The melody of this psalm must have had a special pathos when sung by the terrified band of faithful Christians in the darkness of the catacombs. "The Lord is my light and my salvation; whom then shall I fear?" Nero, Domitian, and Valerian have each been cast down from his throne by the hand of God. That Church which they sought to destroy stands still unmoved, and the morrow draws near when, from the height of the Vatican, she shall rule in the place of the Caesars over all the nations of the world.

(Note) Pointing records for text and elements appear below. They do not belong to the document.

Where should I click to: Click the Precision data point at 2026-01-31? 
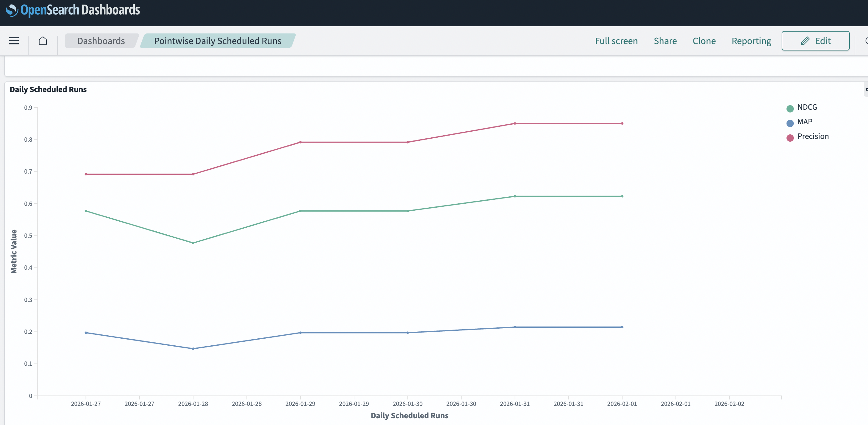(515, 124)
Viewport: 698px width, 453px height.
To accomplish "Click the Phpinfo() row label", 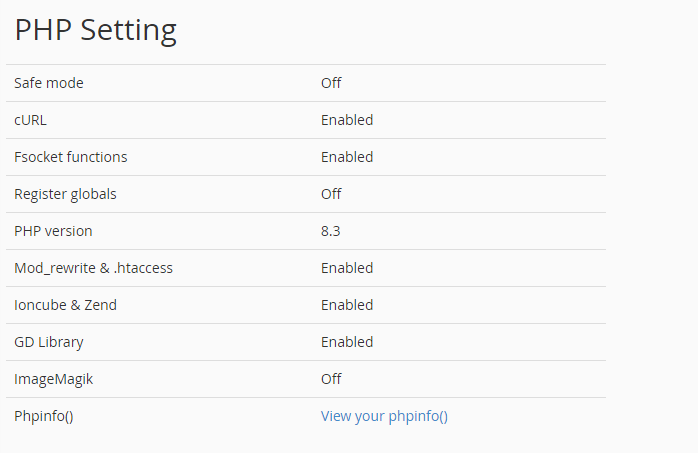I will click(44, 416).
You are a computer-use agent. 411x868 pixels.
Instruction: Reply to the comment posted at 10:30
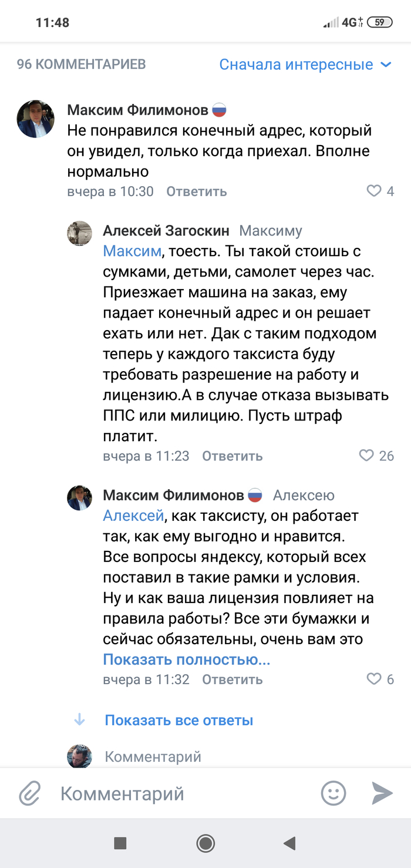click(x=196, y=191)
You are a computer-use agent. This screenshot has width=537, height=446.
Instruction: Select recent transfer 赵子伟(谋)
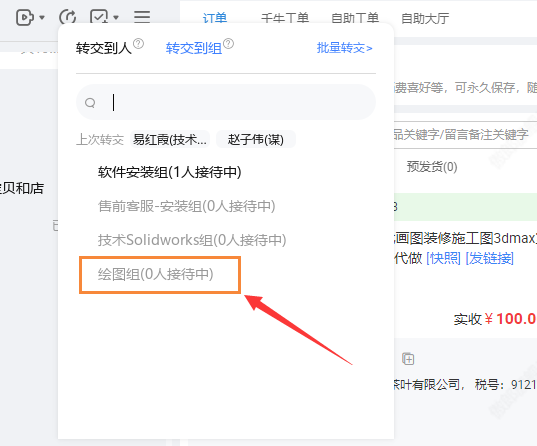pyautogui.click(x=255, y=139)
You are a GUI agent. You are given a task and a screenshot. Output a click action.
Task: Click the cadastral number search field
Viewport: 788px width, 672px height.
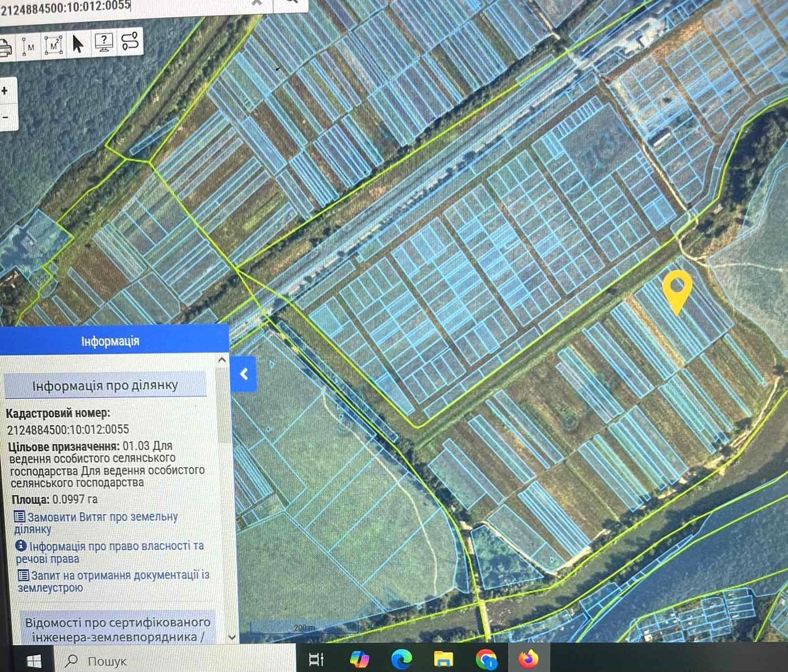pos(112,6)
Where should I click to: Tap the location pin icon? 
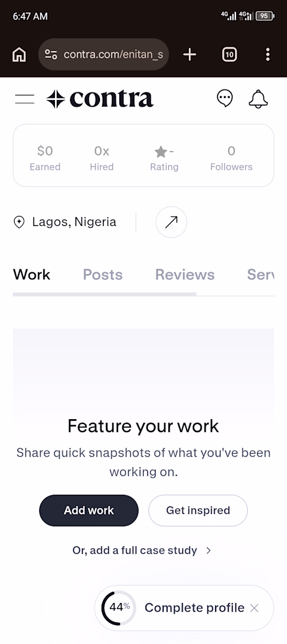[19, 222]
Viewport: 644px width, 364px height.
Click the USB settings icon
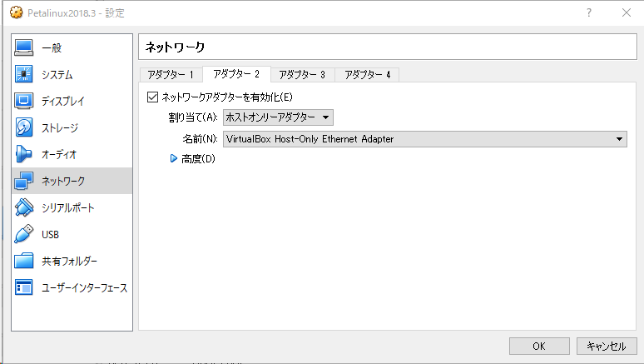click(24, 235)
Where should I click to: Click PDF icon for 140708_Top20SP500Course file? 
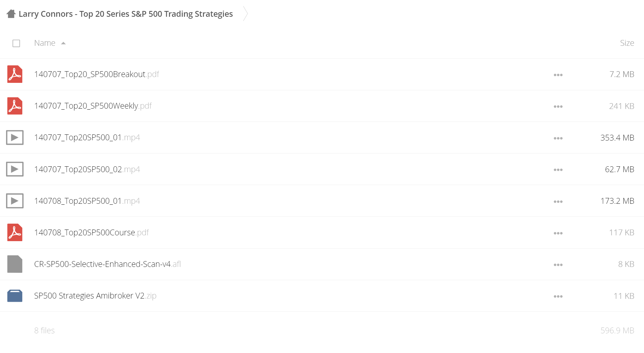15,232
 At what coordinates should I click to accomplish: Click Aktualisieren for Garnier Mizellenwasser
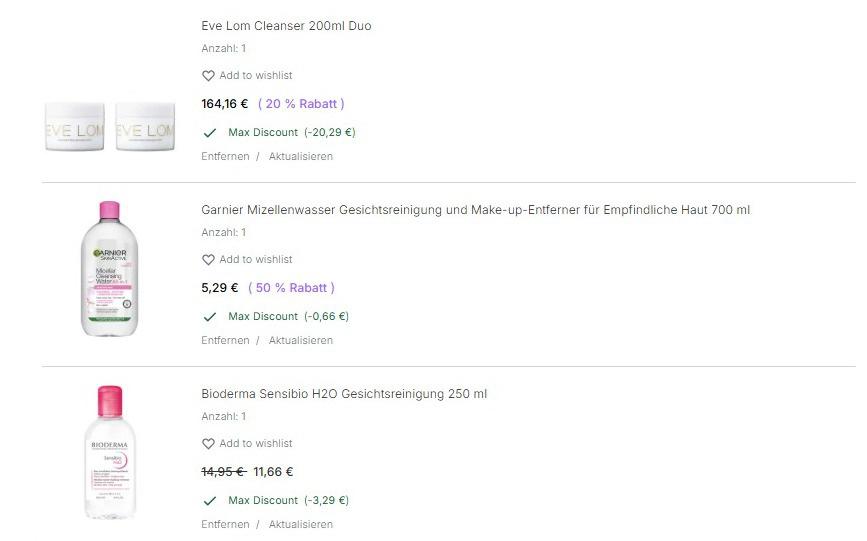tap(300, 341)

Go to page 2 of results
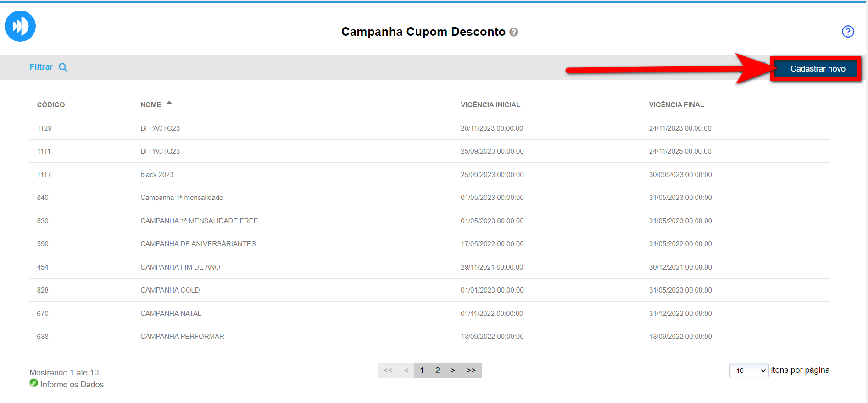(437, 370)
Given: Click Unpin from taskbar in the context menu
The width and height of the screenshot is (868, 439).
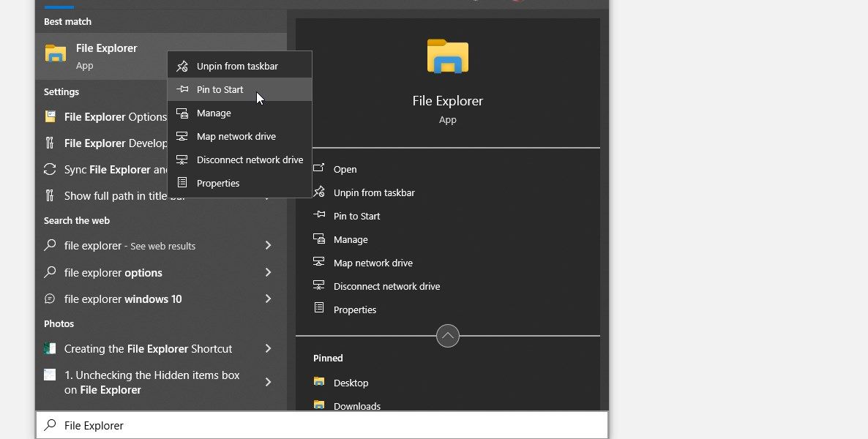Looking at the screenshot, I should click(236, 65).
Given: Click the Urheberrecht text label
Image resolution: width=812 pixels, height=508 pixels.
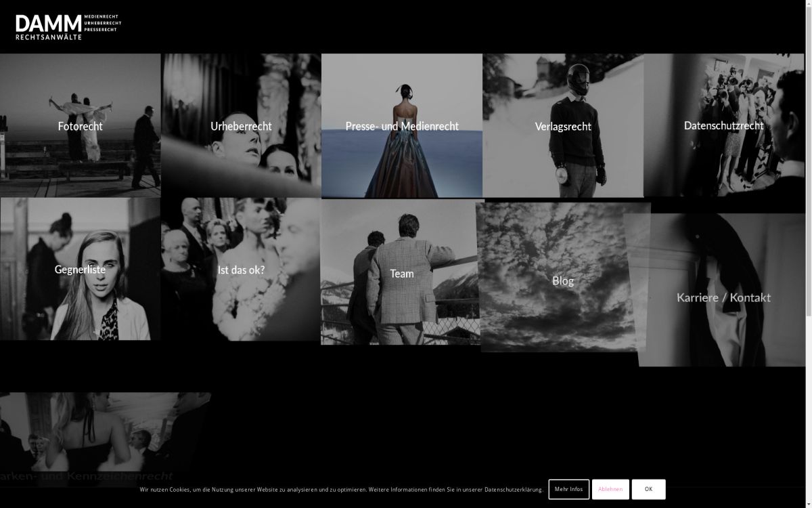Looking at the screenshot, I should pos(241,126).
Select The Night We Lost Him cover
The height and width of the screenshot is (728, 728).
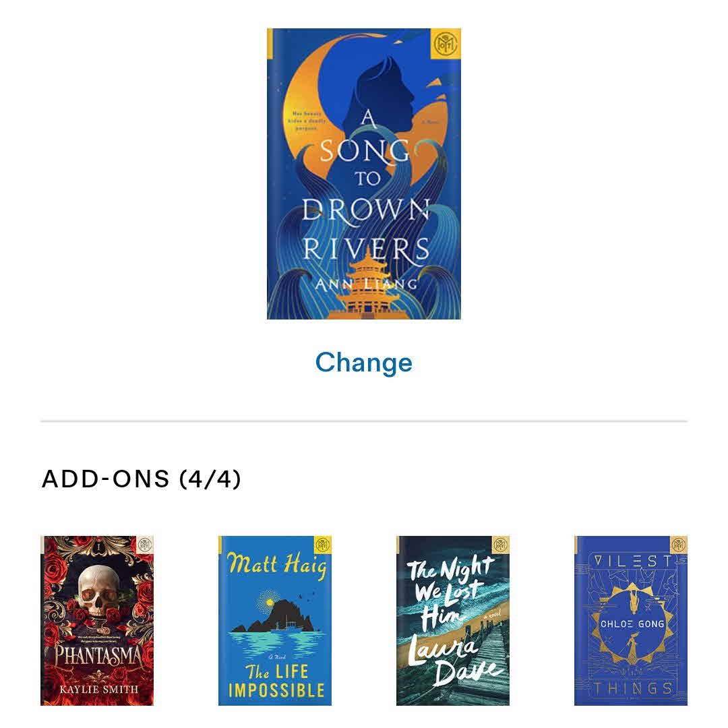(x=453, y=621)
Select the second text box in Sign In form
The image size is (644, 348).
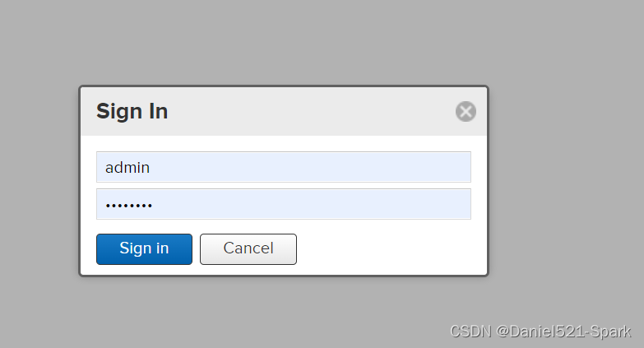(x=283, y=204)
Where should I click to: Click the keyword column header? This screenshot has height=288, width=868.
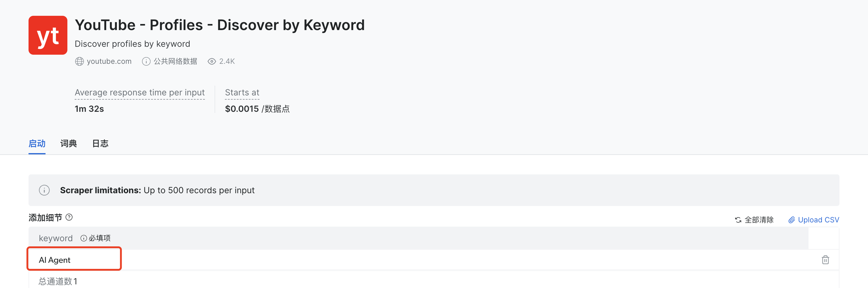click(x=56, y=238)
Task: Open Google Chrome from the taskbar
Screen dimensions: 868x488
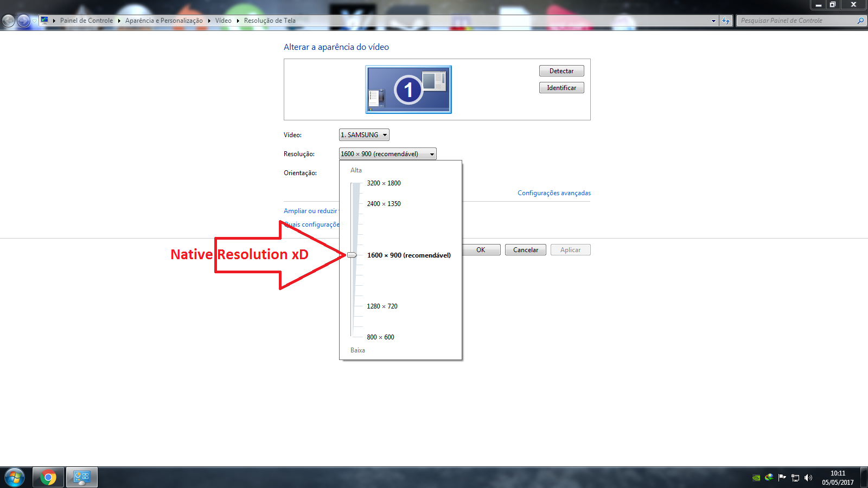Action: pos(48,477)
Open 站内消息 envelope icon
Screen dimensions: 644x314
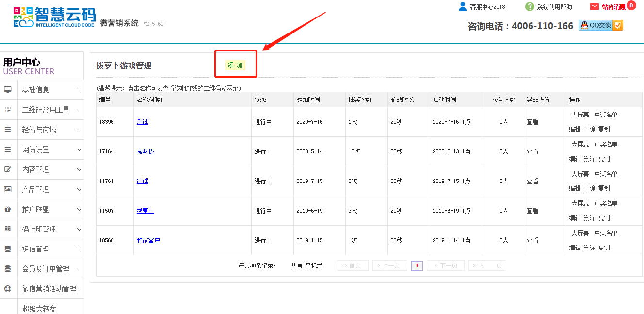pyautogui.click(x=595, y=7)
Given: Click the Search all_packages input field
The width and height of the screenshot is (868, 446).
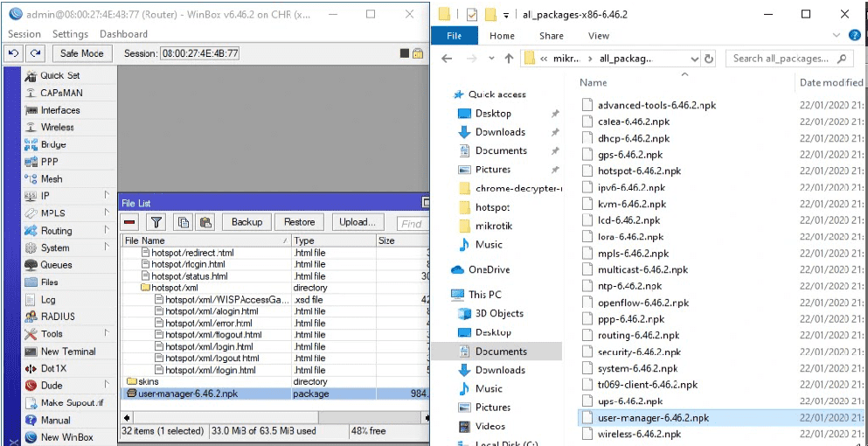Looking at the screenshot, I should tap(782, 59).
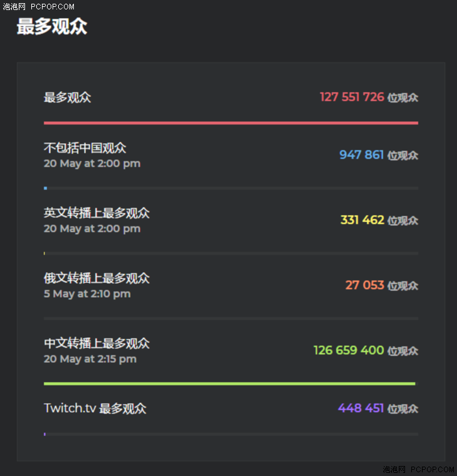The height and width of the screenshot is (476, 457).
Task: Click the progress bar for viewers excluding China
Action: [x=231, y=188]
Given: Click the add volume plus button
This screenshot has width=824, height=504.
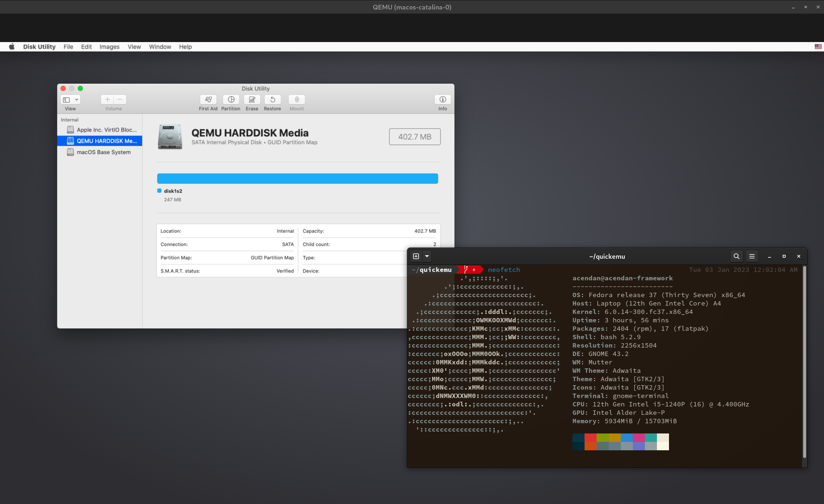Looking at the screenshot, I should pyautogui.click(x=107, y=99).
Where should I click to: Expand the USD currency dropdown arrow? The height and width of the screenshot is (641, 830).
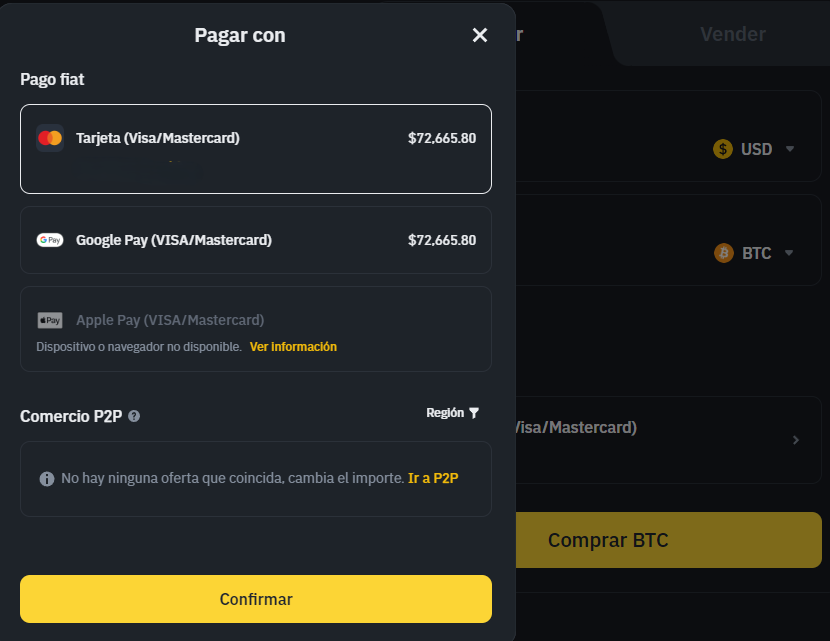point(789,149)
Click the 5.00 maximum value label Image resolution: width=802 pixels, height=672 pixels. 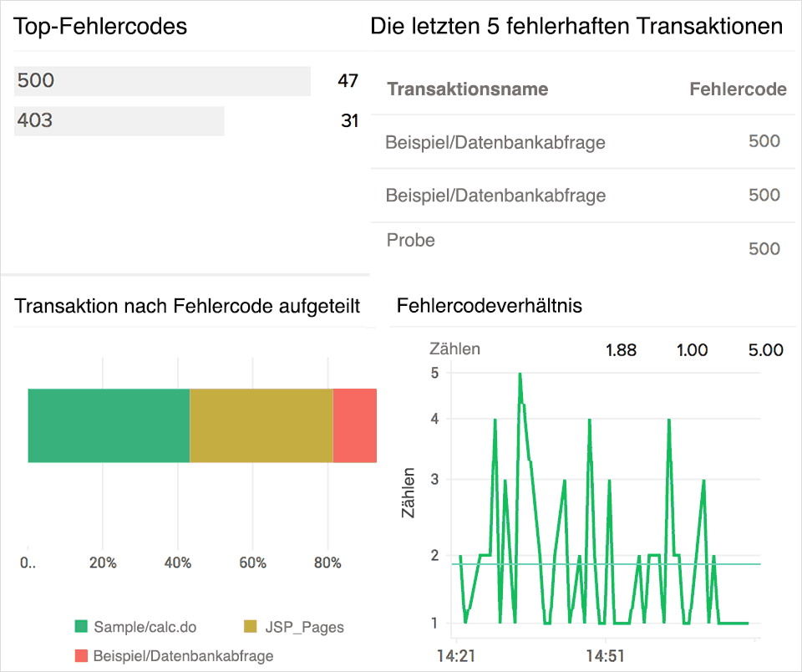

The Collect appears to pursue the same thought, as is seen in the Introit. Of very great importance to the expansion of the Church are the social conditions of a country. These are subjected to God in such a way that, whilst the nations are agitated and disturbed by their passions, he orders all these events and turns them to his final glory and to the salvation of souls. We therefore join to-day in the Church's prayers that the divine Providence may so dispose the course of human affairs that nothing shall arise to hinder the Catholic family from giving to God the united homage of its devotion. In other words, we beseech almighty God not to permit the return of persecution, because, although it might enrich the Church with martyrs, yet the normal life of the Christian community develops more freely during times of peace and goodwill.